Kutipan Teks ::
+ + + + +
14 May, 2015

TEORI BEHAVIORISTIK



TEORI BEHAVIORISTIK
1.1 Pengertian Belajar Menurut Behaviorisme
Menurut teori behaviorisme, belajar adalah perubahan tingkah laku sebagai akibat dari adanya interaksi antara stimulus dan respon. Dengan kata lain, belajar merupakan bentuk perubahan yang dialami siswa dalam hal kemampuannya untuk bertingkah laku dengan cara yang baru sebagai hasil interaksi antara stimulus dan respon. Seseorang dianggap telah  belajar sesuatu jika ia dapat menunjukkan perubahan tingkah lakunya. Misalnya, seorang guru mengajari siswanya membaca,  dalam proses pembelajaran guru dan siswa benar-benar dalam situasi belajar yang diinginkan, walaupun pada akhirnya hasil yang dicapai belum maksimal. Namun, jika terjadi perubahan terhadap siswa yang awalnya tidak bisa membaca menjadi membaca tetapi masih terbata-bata, maka perubahan inilah yang dimaksud dengan belajar. Contoh lain misalnya, anak belum dapat berhitung perkalian. Walaupun ia sudah berusaha giat, dan gurunyapun sudah mengajarkannya dengan tekun, namun jika anak tersebut belum dapat mempraktekkan perhitungan perkalian, maka ia belum dianggap belajar. Karena ia belum dapat menunjukkan prilaku sebagai hasil belajar.
Menurut teori ini yang terpenting adalah masukan atau input yang berupa stimulus dan keluaran atau output yang berupa respons. Dalam contoh di atas, stimulus adalah apa saja yang diberikan guru kepada siswa misalnya daftar perkalian, alat peraga, pedoman kerja atau cara-cara tertentu, untuk membantu belajar siswa, sedangkan respons adalah reaksi atau tanggapan siswa terhadap stimulus yang diberikan oleh guru tersebut. Dalam teori ini tingkah laku dalam belajar akan berubah apabila ada stimulus dan respons. Stimulus dapat berupa perlakuan yang diberikan kepada siswa, sedangkan respons berupa tingkah laku yang terjadi pada siswa.
Menurut teori behaviorisme, apa yang terjadi diantara stimulus dan respons dianggap tidak penting diperhatikan karena tidak dapat diamati dan dan tidak dapat diukur. Yang dapat diamati hanyalah stimulus dan respons. Oleh karena itu, apa saja yang diberikan guru (stimulus), dan apa saja yang dihasilkan siswa (respons), semuanya harus dapat diamati dan diukur. Teori ini mengutamakan pengukuran, sebab pengukuran merupakan suatu hal yang penting untuk melihat terjadi tidaknya perubahan tingkah laku tersebut.
+ + + + +
Cuplikan Baris ::
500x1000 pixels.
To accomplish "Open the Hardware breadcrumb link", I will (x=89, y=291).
+ + + + +
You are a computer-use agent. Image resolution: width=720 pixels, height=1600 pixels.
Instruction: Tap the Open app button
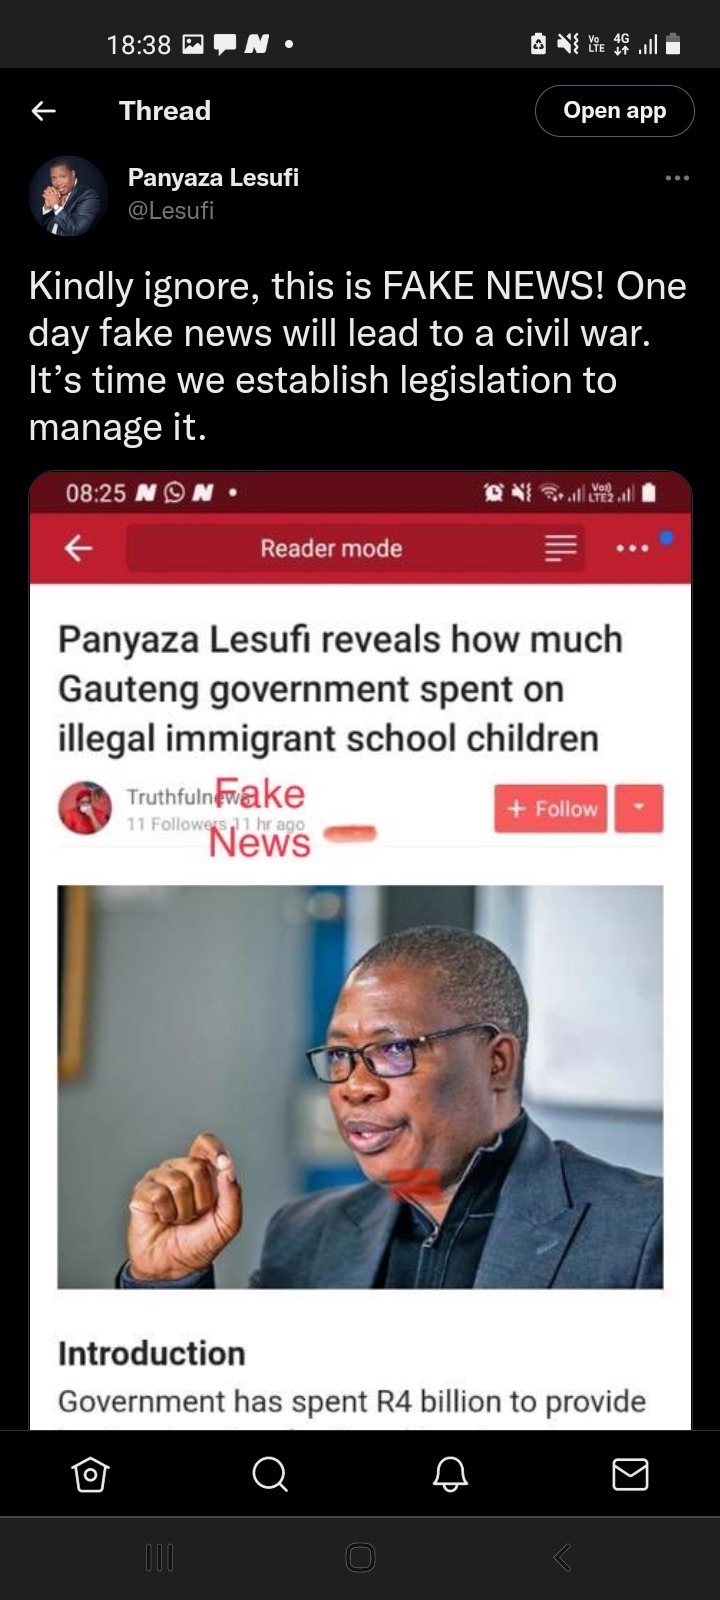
+ + + + +
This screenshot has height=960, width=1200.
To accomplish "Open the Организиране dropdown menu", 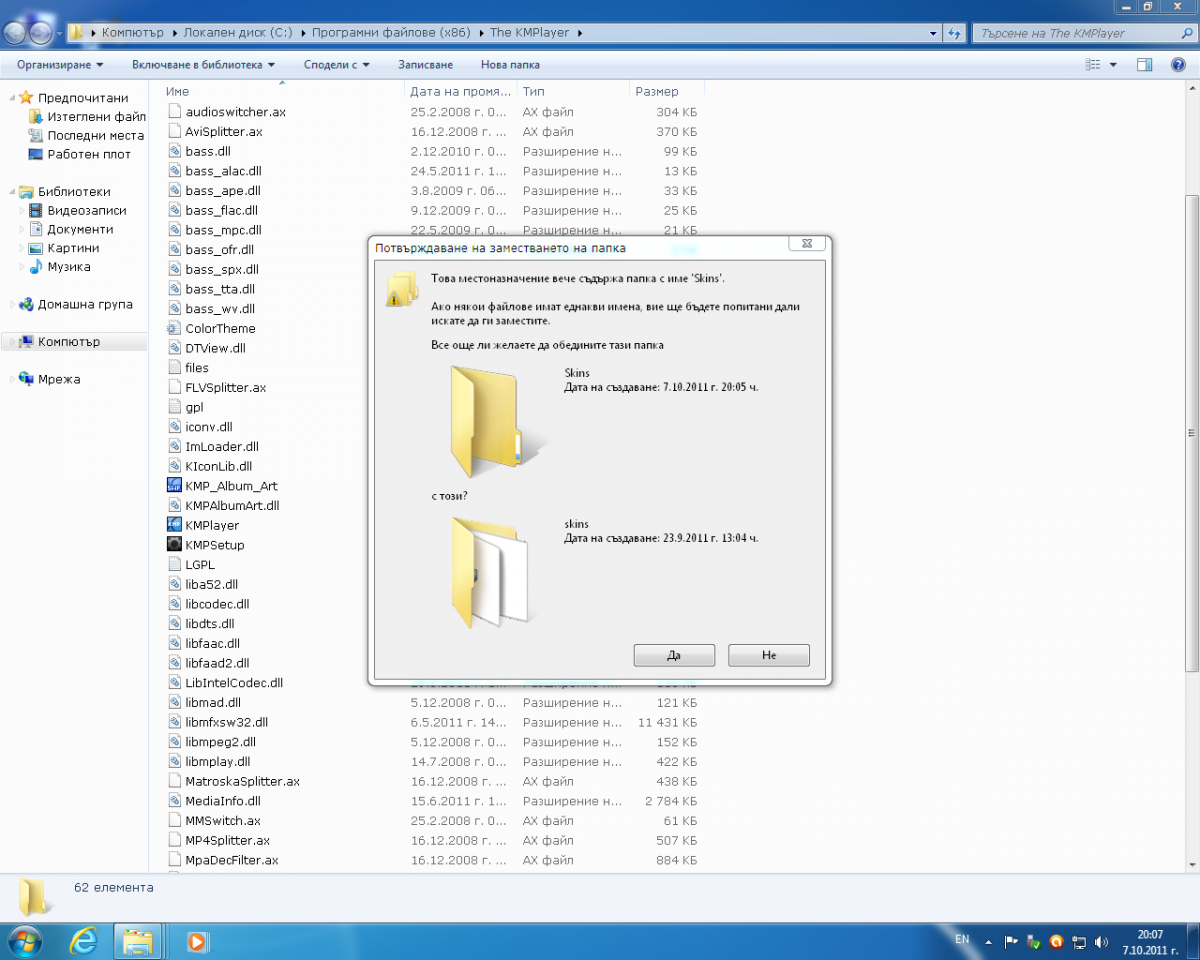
+ + + + +
Tugas Latihan 1 :: Salin bagian teks tentang teori behavioristik dari "Menurut teori ini" sampai "terjadi pada siswa." tanpa mengubah satu kata pun.
Tugas Latihan 2 :: Menurut teks tentang teori behavioristik, mengapa apa yang terjadi di antara stimulus dan respons dianggap tidak penting diperhatikan?
Tugas Latihan 3 :: Lanjutkan teks tentang teori behavioristik setelah kalimat terakhirnya.

Hasil Tugas 1 ::
Menurut teori ini yang terpenting adalah masukan atau input yang berupa stimulus dan keluaran atau output yang berupa respons. Dalam contoh di atas, stimulus adalah apa saja yang diberikan guru kepada siswa misalnya daftar perkalian, alat peraga, pedoman kerja atau cara-cara tertentu, untuk membantu belajar siswa, sedangkan respons adalah reaksi atau tanggapan siswa terhadap stimulus yang diberikan oleh guru tersebut. Dalam teori ini tingkah laku dalam belajar akan berubah apabila ada stimulus dan respons. Stimulus dapat berupa perlakuan yang diberikan kepada siswa, sedangkan respons berupa tingkah laku yang terjadi pada siswa.

Hasil Tugas 2 :: Karena hal itu tidak dapat diamati dan tidak dapat diukur.

Hasil Tugas 3 ::
Faktor lain yang juga dianggap penting oleh aliran behavior adalah faktor pengutan (reinforcement). Penguatan adalah apa saja yang dapat memperkuat timbulnya respon bila pengutan ditambahkan maka respon semakin kuat. Begitu juga bila pengutan dikurangi responpun akan tetap dikuatkan. Misalnya, ketika peserta didik diberi tugas oleh guru, ketika tugasnya ditambahkan maka ia akan semakin giat belajarnya. Maka penambahan tugas tersebut merupakan penguat positif (positive reinforcement) dalam brlajar. Bila tugas-tugas dikurangi dan pengurangan itu justru meningkatkan aktifitas belajarnya, maka pengurangan tugas merupakan penguatan negatif (negative reinforcement) dalam belajar. Jadi penguatan merupakan suatu bentuk stimulus yang penting diberikan  atau dikurangi untuk memungkinkan terjadinya respon.

1.2 Tokoh-tokoh Behaviorisme
Tokoh aliran behaviorisme diantaranya adalah Ivan Petrovich Pavlov, Thorndike, Waston, Clark Hull, Edwin Guthrie, dan Skiner.
a.      Ivan Petrovich Pavlov
Ø  Belajar adalah membentuk asosiasi antara stimulus respon secara selektif.
Ø  Proses belajar akan berlangsung apabila diberi stimulus bersyarat.
Ø  Prinsip belajar pada dasarnya merupakan untaian stimulus-respon.
Ø  Menyangkal adanya kemampuan bawaan.
Ø  Adanya clasical conditioning.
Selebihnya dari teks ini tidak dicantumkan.